§ Work instructions
1 > Print the rows that open with the line containing "You are a computer-use agent." and close with the line containing "point(18,9)", both ends included, and leave the pictures out.
2 > Carry on the passage about the implicit function theorem from the point where it stops.

First of all, I think that in the statement of the theorem $n=m$; in the following I will assume so. $f$ is a function depending on $m+p$ variables: ($x_1,\dots,x_m,\lambda_1,\dots,\lambda_p)$. $f$ is a vector valued function taking values in $\mathbb{R}^m$; let $f_1,\dots,f_m$ be its components. We are given a system of $m$ equations in $m+p$ unknowns: \begin{align*} f_1(x_1,\dots,x_m,\lambda_1,\dots,\lambda_p)&=0,\\ f_2(x_1,\dots,x_m,\lambda_1,\dots,\lambda_p)&=0,\\ \dots\dots\dots\qquad&=0,\\ f_m(x_1,\dots,x_m,\lambda_1,\dots,\lambda_p)&=0,\\ \end{align*} Our goal is to solve for $x_1,\dots,x_m$ in terms of $\lambda_1,\dots,\lambda_p$. The implicit function theorem gives sufficient conditions for this to be possible. What are these conditions?
1. There exists at least one solution. In mathematical notation, this is written as: there exists $(\bar x,\bar\lambda)\in D$ such that $f(\bar x,\bar\lambda)=0$.

§ Data to use
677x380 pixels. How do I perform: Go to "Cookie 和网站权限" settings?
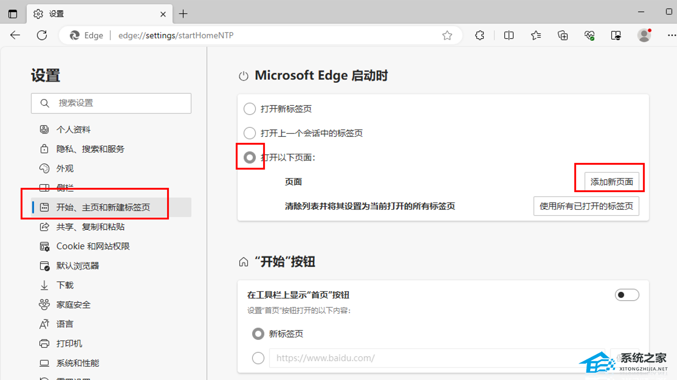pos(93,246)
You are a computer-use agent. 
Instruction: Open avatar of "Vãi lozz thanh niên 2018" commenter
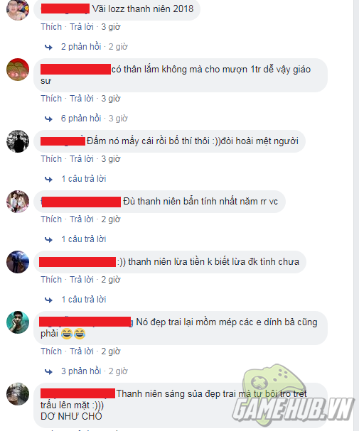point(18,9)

==

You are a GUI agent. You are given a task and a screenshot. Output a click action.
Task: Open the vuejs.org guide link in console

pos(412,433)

§ Solved problems
1 >
You are a computer-use agent. 
Instruction: Open avatar of "Vãi lozz thanh niên 2018" commenter
point(18,9)

2 >
2. A certain non-degeneracy condition is satisfied. In this case it is $$\frac{\partial(f_1,\dots,f_m)}{\partial(x_1,\dots,x_m)}(\bar x,\bar\lambda)= \det\,\begin{pmatrix} \frac{\partial f_1}{\partial x_1}(\bar x,\bar\lambda)&\dots&\frac{\partial f_1}{\partial x_m}(\bar x,\bar\lambda)\\ \dots&\dots&\dots\\ \frac{\partial f_m}{\partial x_1}(\bar x,\bar\lambda)&\dots&\frac{\partial f_m}{\partial x_m}(\bar x,\bar\lambda)\\ \end{pmatrix}\ne0.$$
If they are satisfied, the theorem guarantees the existence of $C^1$ functions $x_k=\phi_k(\lambda_1,\dots,\lambda_p)$, $1\le k\le m$, solving the equation.
The theorem is called the implicit function theorem because the system of equations defines implicitely $x_1,\dots,x_m$ as functions of $\lambda_1,\dots,\lambda_p$.